Il aura donc fallu deux ans pour que le gouvernement autorise le député Gérard Bapt à déposer un amendement au projet de loi rectificatif du budget de la Sécurité sociale, amendement destiné à encadrer juridiquement la mise en œuvre d’une RTU (Recommandation temporaire d’utilisation) de l’Avastin® en lieu et place du Lucentis®. C’est chose faite depuis ce Mercredi 2 Juillet, devant l’Assemblée nationale .
Deux années écoulées en pure perte – mais pas pour tout le monde – puisque l’on peut chiffrer la dépense indue correspondante pour la Sécurité sociale à quelque 300 millions d’€ par an, au cours des deux dernières années. Rappelons que c’est en Juillet 2012 que le Ministère de la santé interdisait aux hôpitaux la substitution de l’Avastin® au Lucentis®, le premier étant 20 fois moins cher que le second…
Nous avons été les témoins impuissants des actions engagées en Allemagne puis en Italie, à l’encontre des firmes prédatrices, Roche et Novartis. Nos questions, pendant ce long intervalle se sont heurtées à la surdité – au mépris ? – des instances officielles, Ministre de la santé en tête. Il aura fallu qu’un syndicat de médecins, le SMG, prenne le dossier en main, interpellant le Président de la République lui-même. Alors, là, oui, les choses ont commencé de bouger, avec le relais pris par la grande presse ou par de puissantes organisations (Que Choisir), prenant sur elles de saisir l’Autorité de la concurrence.

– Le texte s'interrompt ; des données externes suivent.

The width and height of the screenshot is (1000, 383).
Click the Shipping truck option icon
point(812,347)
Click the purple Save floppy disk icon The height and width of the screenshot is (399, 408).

Entre temps, l’Italie, que nous donnions en exemple, n’avait pas perdu de temps : amende record de 180 millions d’€ infligée au deux groupes concernés par l’autorité de la concurrence, au motif d’entente illicite, mise en examen pour "Association à visée criminelle, corruption, escroquerie, dommages à l’Etat, agiotage" de cadres des mêmes compagnies et, enfin, réclamation par le Ministère de la santé d’1 milliard 200 millions d’€ de dommages-intérêts sur ce dossier, adressée aux mêmes entreprises, au titre de l’ensemble des pertes encourues par l’Etat au cours des deux années écoulées.
Nous n’en sommes évidemment pas là en France. Pusillanimité face au chantage juridico-économique des groupes concernés ? Toute puissance des lobbies ? Incompétence des autorités administratives ? Vaste choix… C’est donc le 2 Juillet seulement que l’amendement RTU a été examiné par l’Assemblée nationale, puis le sera par le Sénat, avant la fin du mois de Juillet. Deux années pour sortir du tunnel où s’était enlisé son prédécesseur, le fameux décret d’application RTU resté, lui, en souffrance.
Le gouvernement, pour expliquer ce long délai, peut se réfugier derrière la prudence, clef de l’efficacité. « Nous sommes pressés, hâtez-vous lentement ! » commandait ainsi Churchill à son chauffeur, vraisemblablement un peu casse-cou. Mais n’est pas Churchill qui veut. Le malheur est que les autorités sanitaires françaises, gangrenées par les lobbies, à défaut de son intégrité comme de son courage, n’en possèdent que les oripeaux.